La seule ombre au tableau est la baguette à laquelle fut confiée la somptueuse Staatskapelle Berlin qui affirme, une fois de plus, la qualité de ses cordes et le sain équilibre entre ses pupitres. Sans générosité, comment Simon Rattle entend-il convoquer la sensualité et le sens dramatique puissants de la partition ? Peut-être à l’aide des excessifs rubati… pire encore, avec une percussion trop heurtée ? La pauvreté de son approche ne fait plus l’ombre d’un doute lorsque le chef britannique, ici jamais nuancé, écrase sans l’apercevoir la valse du premier acte (quand Laca évoque la danse de toute la vie). Il revenait donc aux chanteurs de sauver l’aventure, ce qu’ils ont largement fait.

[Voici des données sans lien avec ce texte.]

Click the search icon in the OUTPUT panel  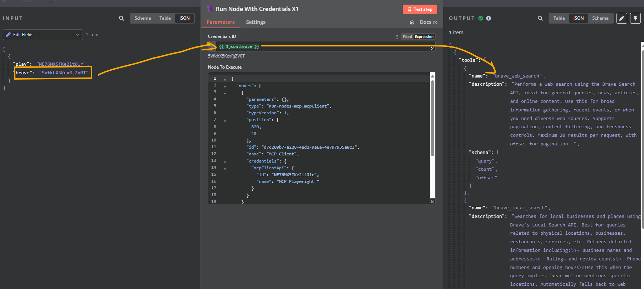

Nul doute que Victoria Randem satisfait pleinement en vaillant Jano [lire notre chronique de Sleepless], que, d’une voix facile, séduit la Karolka d’Evelin Novak [lire nos chroniques du Vin herbé, de Götterdämmerung et Parsifal] et que Jan Martinik paraît luxueusement distribué en Stárek confortable [lire nos chroniques de Don Giovanni et de Tannhäuser]. Très sonore, le ténor australien Stuart Skelton campe un Laca dont le timbre suffit à traduire son désespoir [lire nos chroniques de Merlin, Die Walküre, Siegfried, Fidelio et Peter Grimes]. La partie de son rival fut confiée à Ladislav Elgr, Števa assez monolithique mais très convaincant pour les moyens vocaux et pour le théâtre [lire nos chroniques de Rusalka, Daphne, Le joueur et De la maison des morts à Paris puis à Londres]. Les trois femmes du foyer ne sont pas en reste. On retrouve Hanna Schwarz en Grand-mère fort digne et toujours chaleureuse [lire nos chroniques de Tristan und Isolde, Die Dreigrochenoper, Die Soldaten et La dame de pique]. La voix lumineuse et la richesse de couleur de Camilla Nylund servent une Jenůfa efficace [lire nos chroniques de Khovantchina, Salome, Rienzi, Die tote Stadt, Capriccio, Das Floß der Medusa et Ariadne auf Naxos]. Enfin, Evelyn Herlitzius, avec l’engagement dramatique dont elle est capable, bouleverse en Kostelnička : immense, la voix signe une incarnation prodigieuse, encore magnifiée par le jeu. Par-delà le désagrément apporté par le chef, ce DVD mérite l’investissement.